Output the lines as a JSON list of strings, one string per line, from the line containing "How do I perform: Click" through the last line, both included. Omit blank lines and leave the pictures out.

Collected data entries:
___
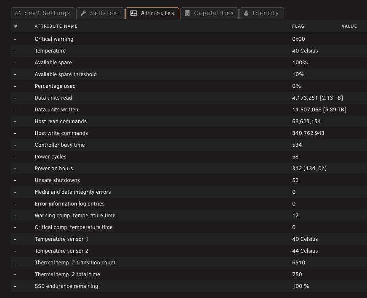Click the wrench icon on Self-Test tab

(83, 13)

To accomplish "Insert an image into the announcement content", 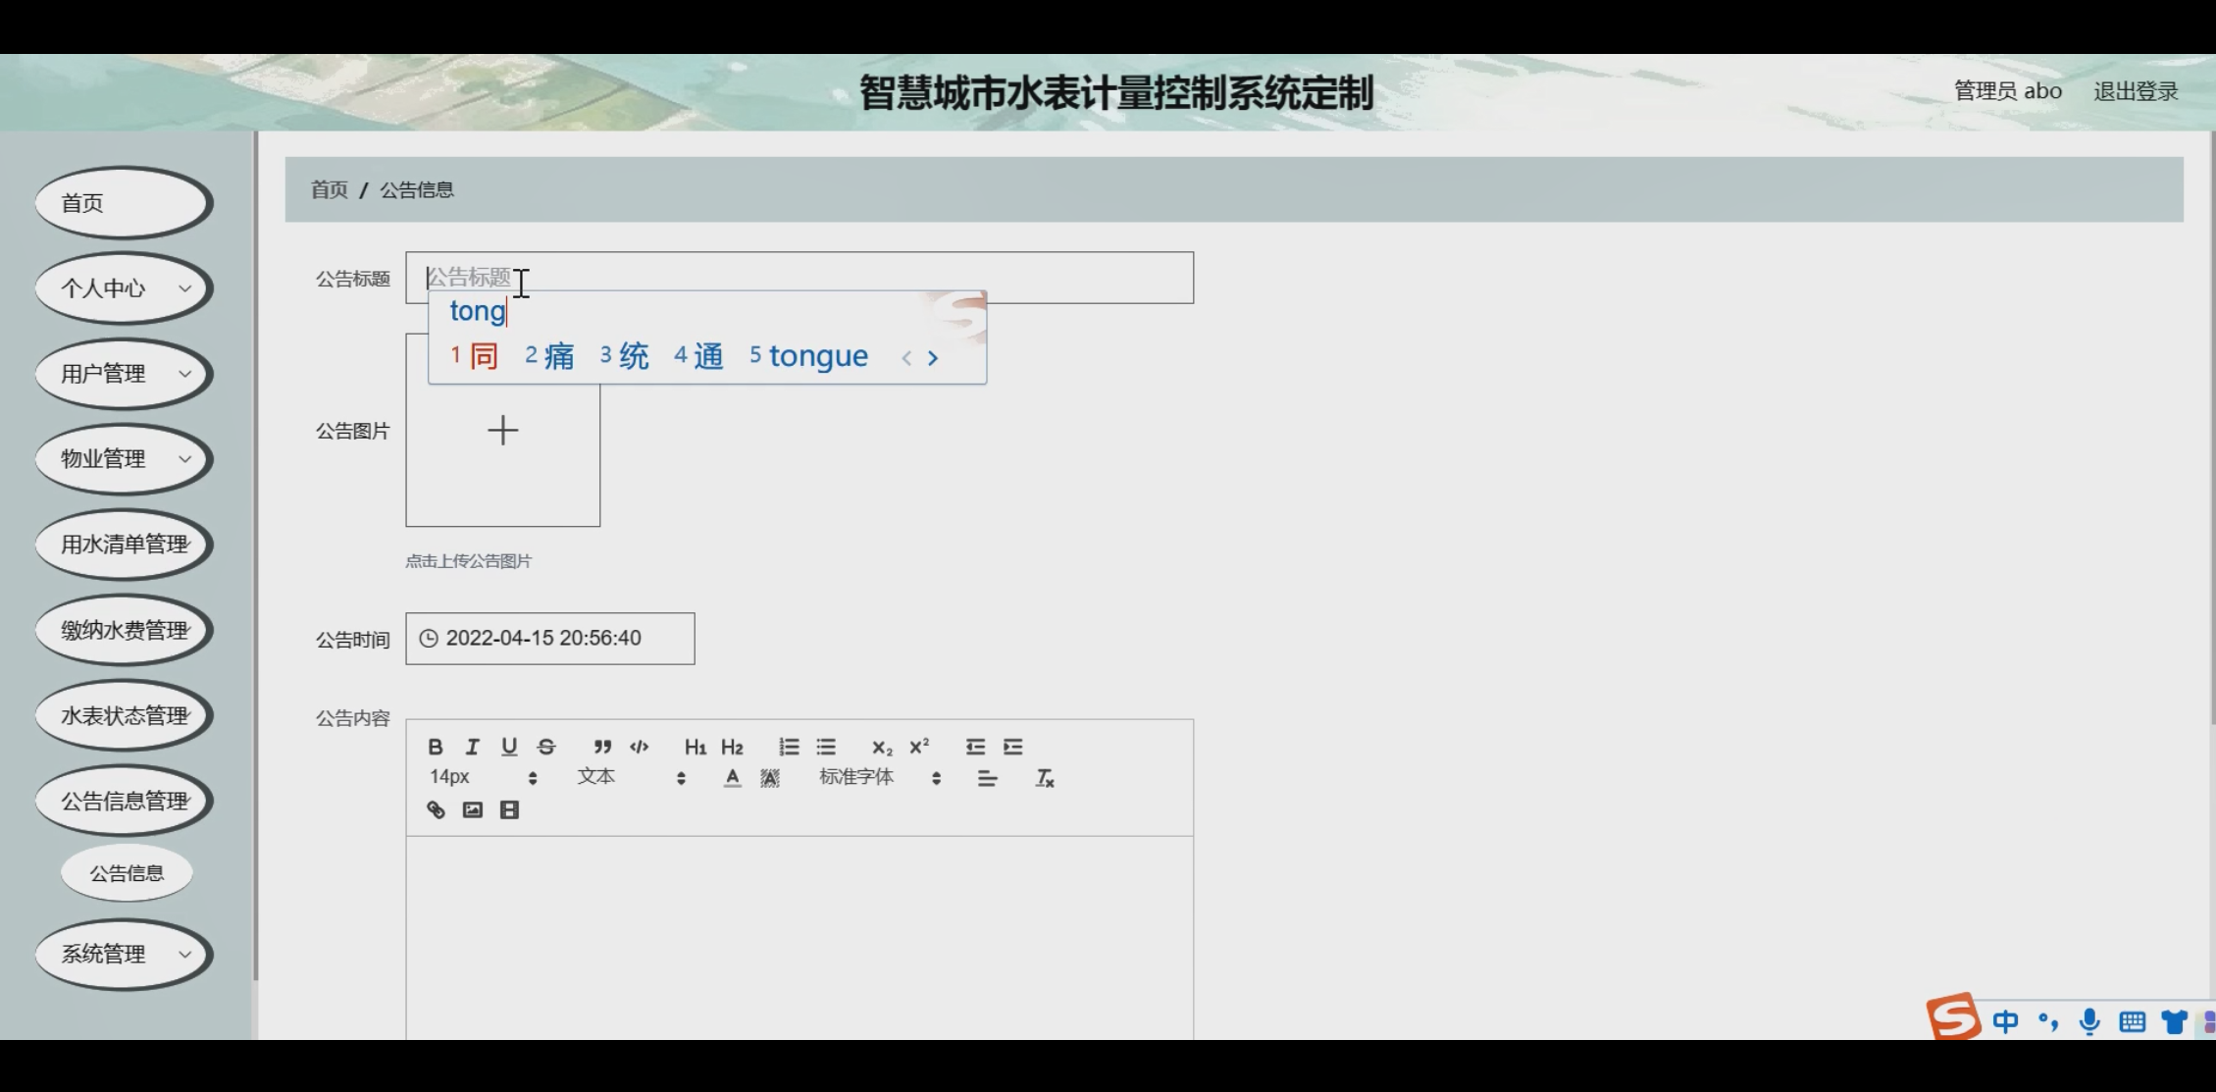I will pos(473,809).
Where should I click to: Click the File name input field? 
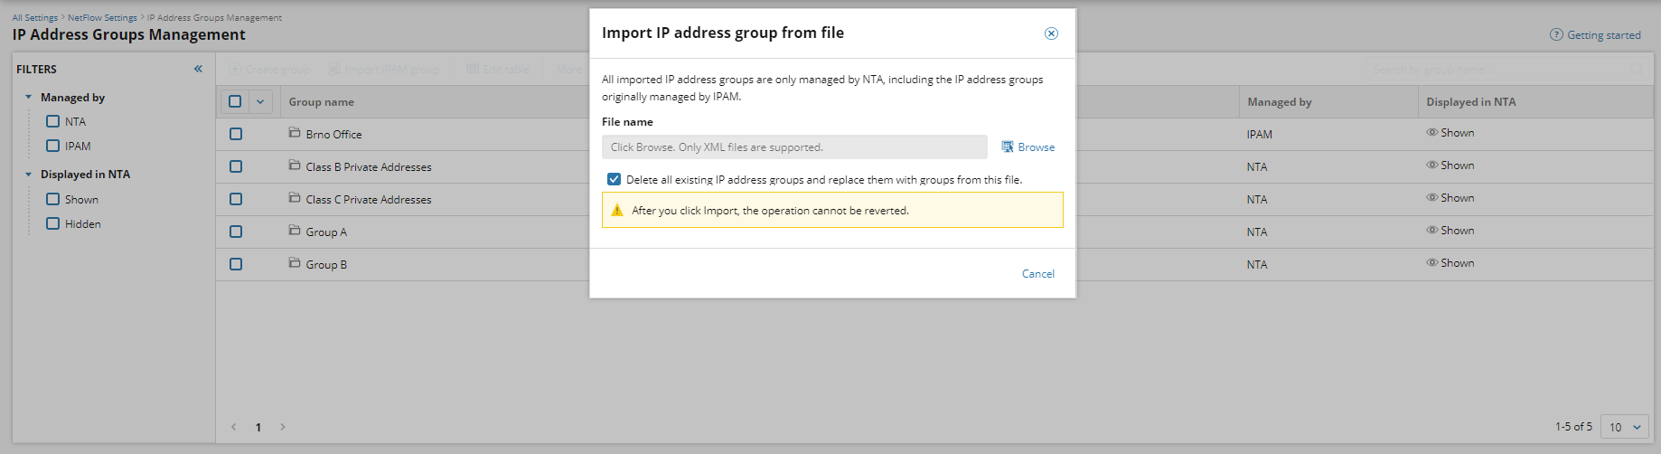[x=794, y=147]
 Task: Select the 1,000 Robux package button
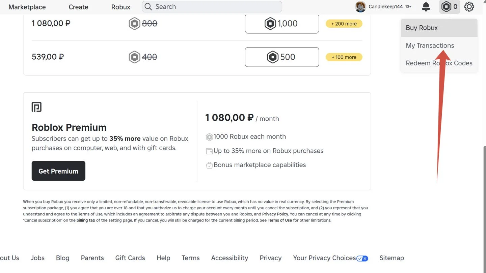point(282,24)
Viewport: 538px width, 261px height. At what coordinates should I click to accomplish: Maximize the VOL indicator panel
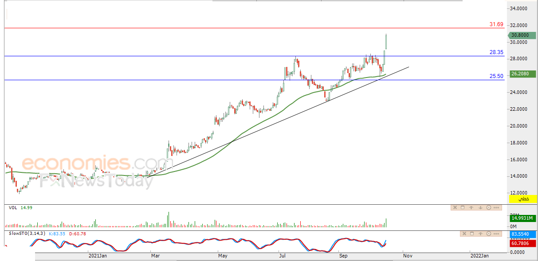coord(463,207)
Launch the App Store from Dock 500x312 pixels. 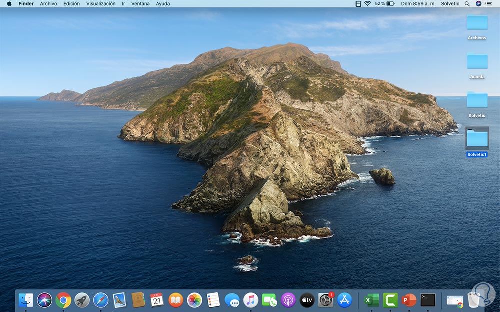[x=345, y=300]
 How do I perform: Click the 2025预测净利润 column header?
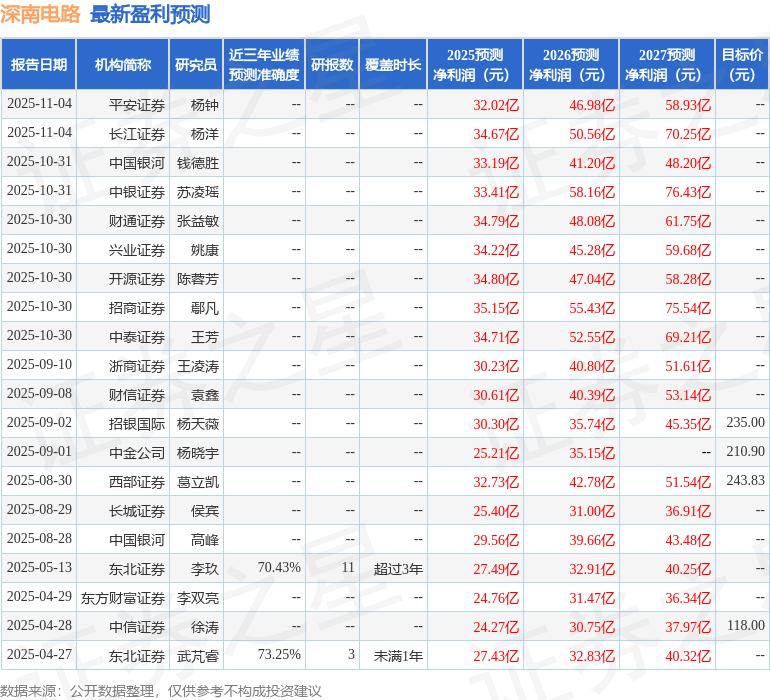pyautogui.click(x=475, y=65)
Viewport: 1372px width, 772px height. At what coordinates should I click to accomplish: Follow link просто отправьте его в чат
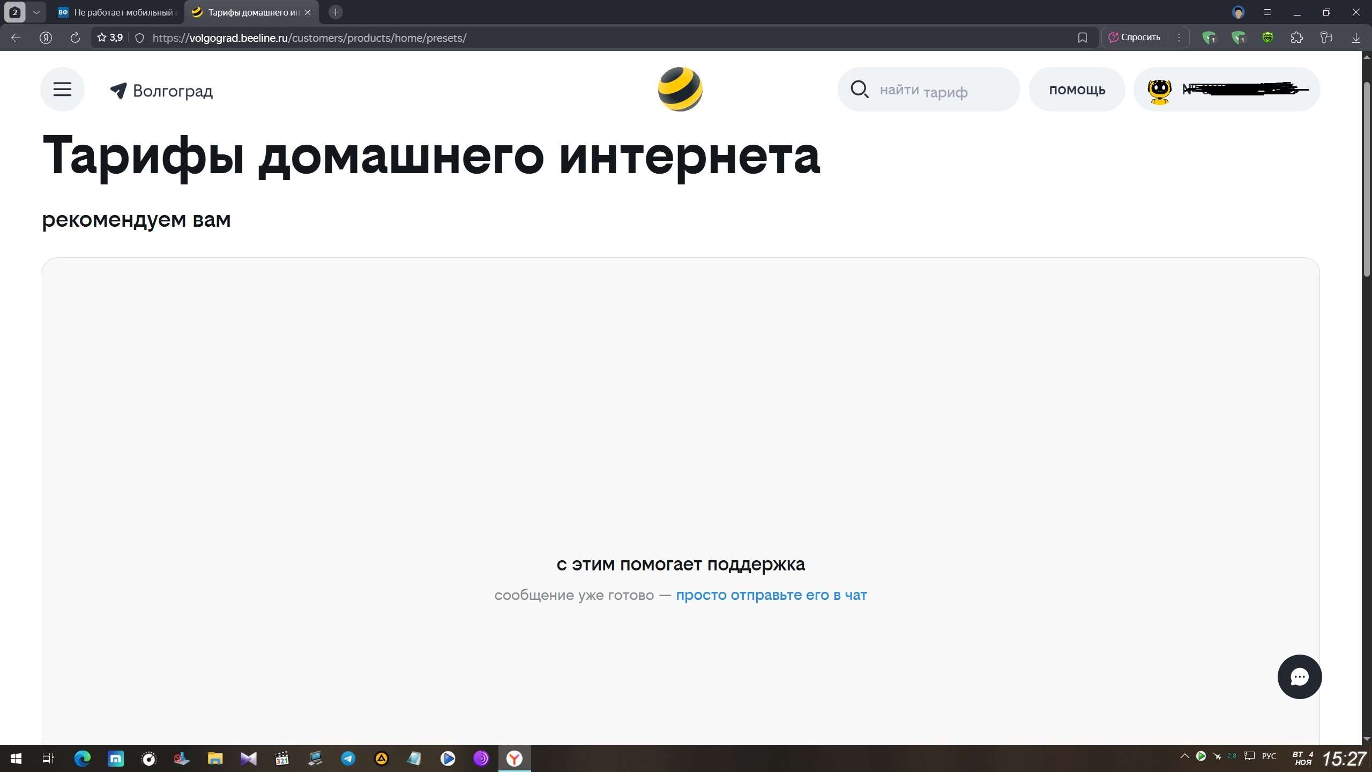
___
**EXERCISE RESULT:**
[
  " How do I perform: Click the 2025预测净利润 column header?",
  "pyautogui.click(x=475, y=65)",
  "Viewport: 1372px width, 772px height. At what coordinates should I click to accomplish: Follow link просто отправьте его в чат"
]